RIDDLE OF THE MINOTAUR

  • Batman: Where's Mockridge?
  • Riddler: In the center of the maze! Along with the minotaur robot. I've programmed it to destroy him at exactly 4:30 am. Which gives you less than... 10 minutes to run the maze and find him! But first!... throw down your utility belts. It would be more interesting that way, don't you think? Now, you may enter. - Oh, and by the way, you'll have to answer the riddle of the Minotaur, too!
  • Batman: I can't wait. How far did you say you'd gotten in the game?
  • Robin: Now, I'm not sure. Maybe halfway?
  • Batman: (Sarcastically) Already I love this. - Now, where to?
  • Robin: I'm thinking! I'm thinking!
  • Batman: Could you do it more quickly?
  • Robin: Oh, the griffin. That just blocks off the way you came, that's all!
  • Riddler: Except I've added an improvement of my own.
  • Robin: "Loser's Ahead?" Duck!
  • Batman: "Loses a head". I don't know what's worse, the traps or the puns.
  • Robin: I guess this isn't a good time to tell you, nobody's ever made it to the center of the maze.
  • Batman: I'll find Mockridge if I have to tear this place apart, Nygma!
  • Riddler: I doubt it. I made sure the perils were quite lethal. You have eight minutes, gentlemen. Then Mockridge becomes the only good corporate shark: a dead one.
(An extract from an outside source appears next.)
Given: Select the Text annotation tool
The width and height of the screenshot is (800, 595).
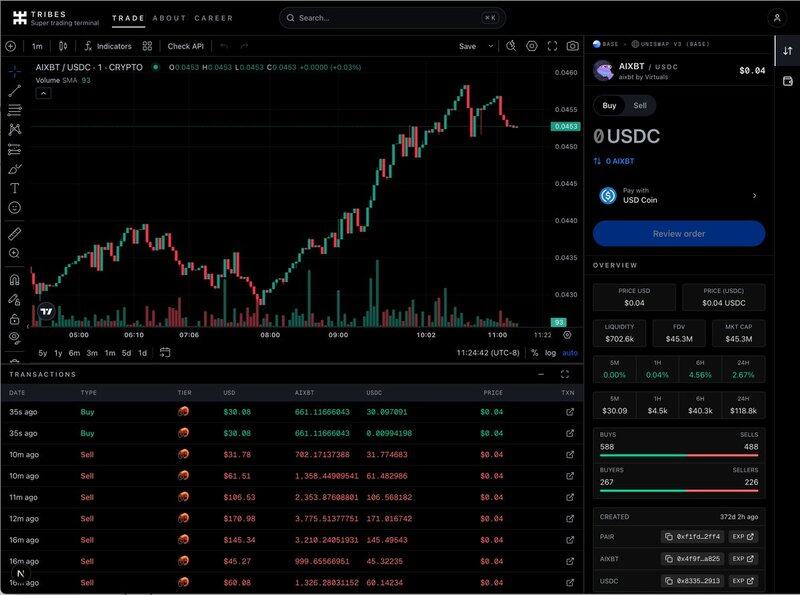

  • Robin: Oh, great. You don't happen to know arabic, do you?
  • Batman: No, but I can translate it. "Which way to the eating place?"
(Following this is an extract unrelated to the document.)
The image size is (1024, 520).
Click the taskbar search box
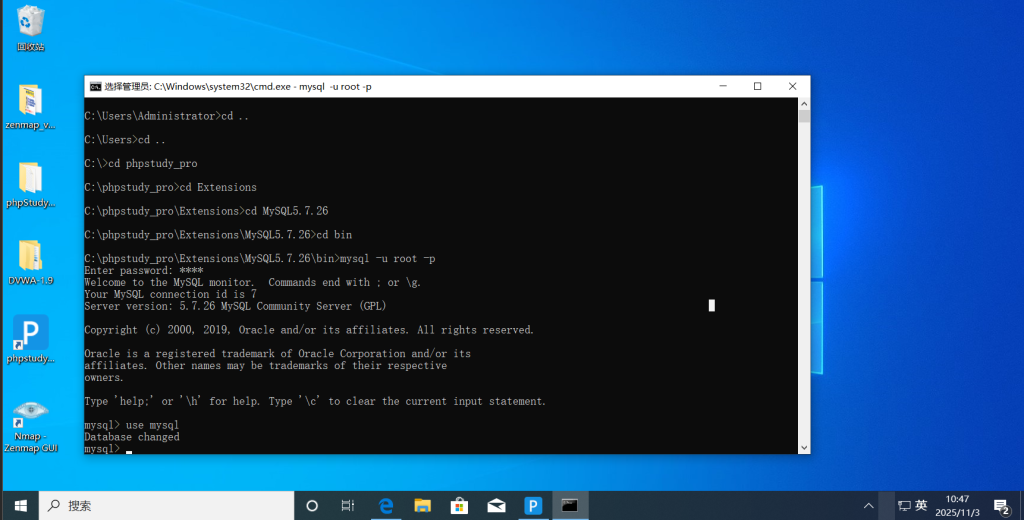tap(165, 505)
  • Robin: Uhh.. terrific! Let's just pick one and move! - We're going the wrong way! Cuz here comes the hand of fate!
  • Batman: Of course! We went to the left, but in the arab world you always eat with your right hand.
  • Robin: We gotta use one of these keys.
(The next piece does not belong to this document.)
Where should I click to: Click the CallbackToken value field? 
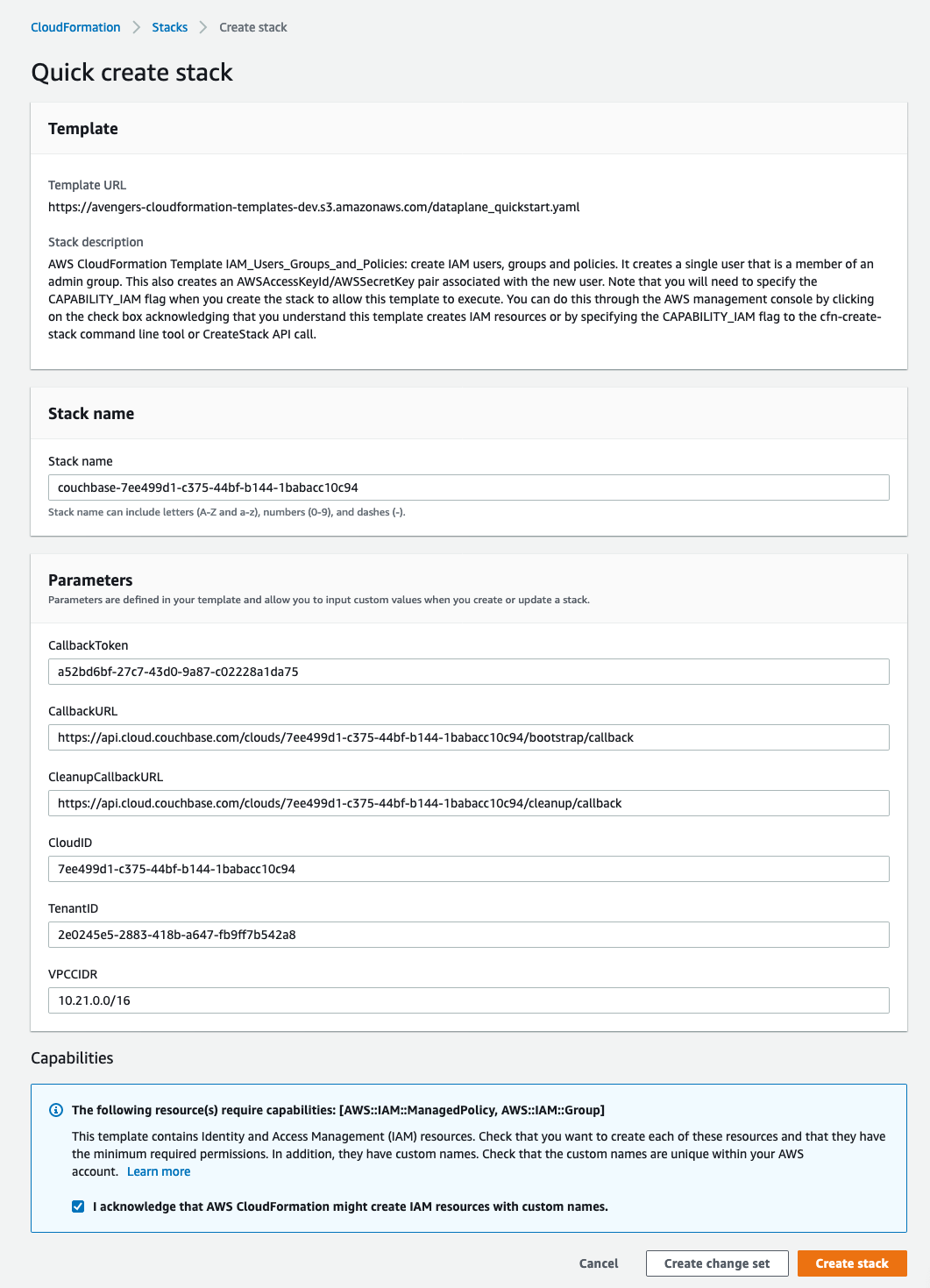click(x=469, y=672)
  • Batman: Yes, but which one? And why are they labeled A C and D?
  • Robin: Don't look at me!
  • Batman: Let's try D.
  • Robin: Look out! Try another one.
  • Batman: Okay. A this time.
  • Robin: No. Wait. Turn that key and there'll be three blades.
  • Batman: But how do you...
  • Robin: It's the C key. Trust me. It's a musical puzzle. The key of D has two sharps. The key of A has three.
  • Batman: But the key of C has no sharps.
  • Robin: "Shortest distance between two points on a globe?" That one I remember.
  • Riddler: One minute, Batman.
  • Batman: Stay here.
  • Robin: But that's the wrong door!
  • Batman: I know.
  • Robin: But the hand--
  • Batman: That's what I want.
  • Robin: Batman! Batman, where are you?
  • Riddler: Forget it, kid. I "handed" him his walking papers.
  • Batman: Get on!
  • Robin: Just one question. How?
  • Batman: I linked it to my palmtop computer.
  • Riddler: That is grand scale cheating, Batman! You're not allowed to tamper with the Hand of Fate!
  • Batman: I don't believe in fate!
  • Riddler: You probably don't believe in Minotaurs either, but you'll still have to answer the riddle.
  • Minotaur: I have billions of eyes, yet I live in darkness. I have millions of ears, yet only four lobes. I have no muscles, yet I move two hemispheres. What am I?
  • Batman: That's simple: the human brain. It has billions of optic and auditory nerves, four lobes and two hemispheres, and it's the only thing Edward Nygma respects.
  • Riddler: A lucky guess. That's all. But in won't save you, Batman. Destroy them!
  • Batman: I solved your riddle, Nygma! Now here's one for you: "How do you take out a Minotaur with a single blow?" Like this! You're through, Nygma.
  • Riddler: Sorry boys, but you'll never find me. I'm not even in the amusement park and by the time you get out of the maze, I'll be out of the city!

AFTERMATH

  • Dick: I guess the Mayor's happy about this.
  • Bruce: Bringing in $5.5 million a year in new jobs will do that.
  • Dick: But that creep, Mockridge got to pocket a cool ten mill from the buyout. What a burn.
  • Bruce: Maybe. But we've been searching for the Riddler for months and he's still out there. (Cut to Mockridge, who's clutching a gun, as he nervously tiptoes to bed)
  • Bruce (Voisecover): Mockridge may have his money, but he won't be sleeping well. How much is a goodnight sleep worth? Now there's a riddle for you.